すると茶室の方から、金髪の女性がこちらに向かって歩いてきた。
豊満な体をしているが、締めるところはしっかりしまっている、いわゆるナイスバディ。
「ストラーーイク!!♡」
バキュンとラビのハートが撃ち抜かれた。もちろん比喩表現だが、彼はばたりと倒れる。
「エ、エリアーデの方が綺麗である」
クロウリーも口ではそう言っているが、もじもじと落ち着きがない。
「ちょっと2人とも!!」
「お、落ち着いてリナリー」
「まさかアレンくんまで!?」
「ちがっ!います!!」
コツコツと優雅にこちらに歩いてくる女性。
彼女の髪を結ってある青いリボンを見て、おなまーえは自身の目を疑った。
「……そんな……」
「どうかしたの?おなまーえ」
目を見開き、にわかには信じがたいという顔をしたおなまーえに、リナリーは声をかけた。
「……お姉、ちゃん…」
「え!?」
「お姉さん!?」
2人は交互におなまーえと女性の顔を見る。
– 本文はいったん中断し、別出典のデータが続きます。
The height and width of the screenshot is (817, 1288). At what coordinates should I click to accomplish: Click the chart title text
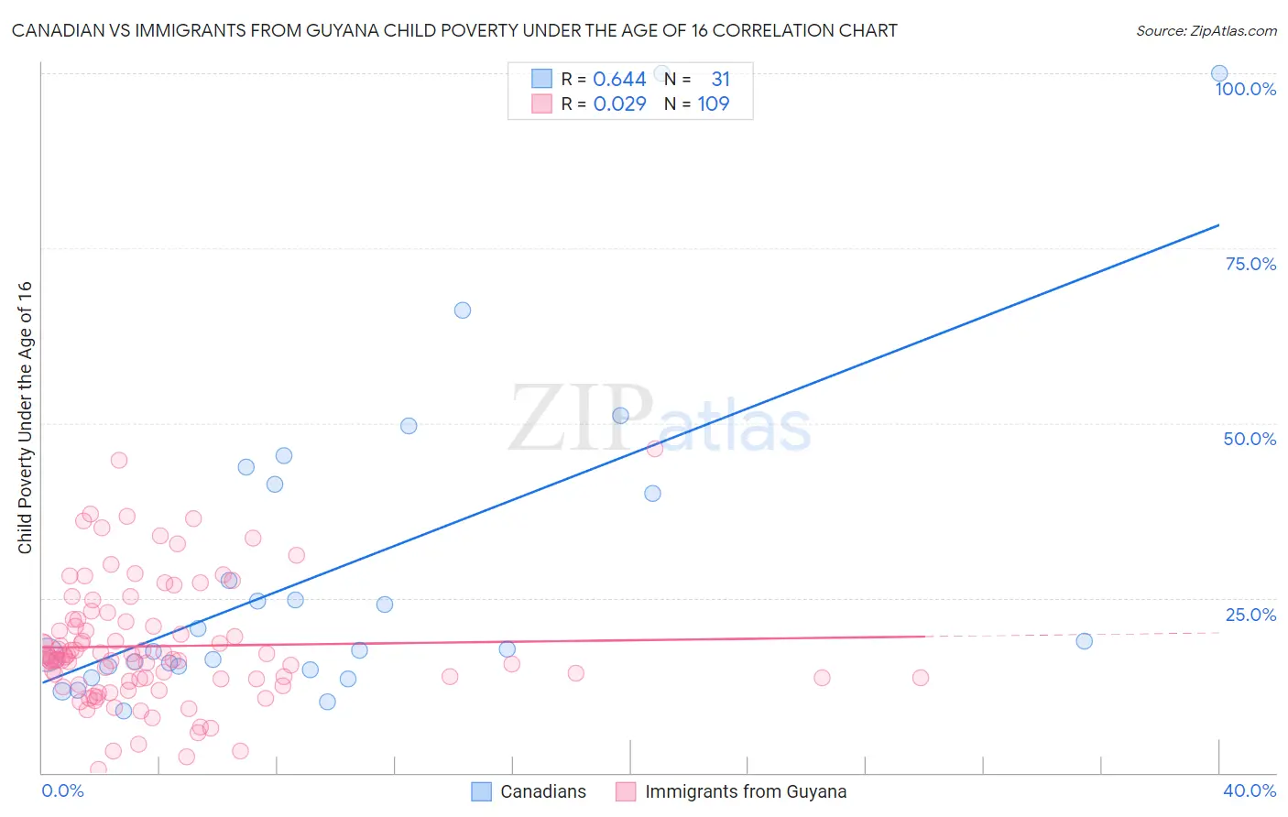click(x=454, y=30)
滑らかな肌。
ぽってりとした唇。
おなまーえに似た、美しい黒髪。
『レロ!ルル=ベルたままでまだここにいるレロ!?』
「主が、顔くらい見せてきなさいと」
女性はじっとこちらを見つめると、サングラスを外した。
「……久しぶりね、妹」
「……まさか本当にノアだとは思わなかったよ、ルル姉」
あの顔、口数の少なさ、そして青いリボン。
追い求めていた探し人は敵だった。
それはとても信じがたいことだったが、感傷に浸る間もなく、おなまーえは彼女を睨みつける。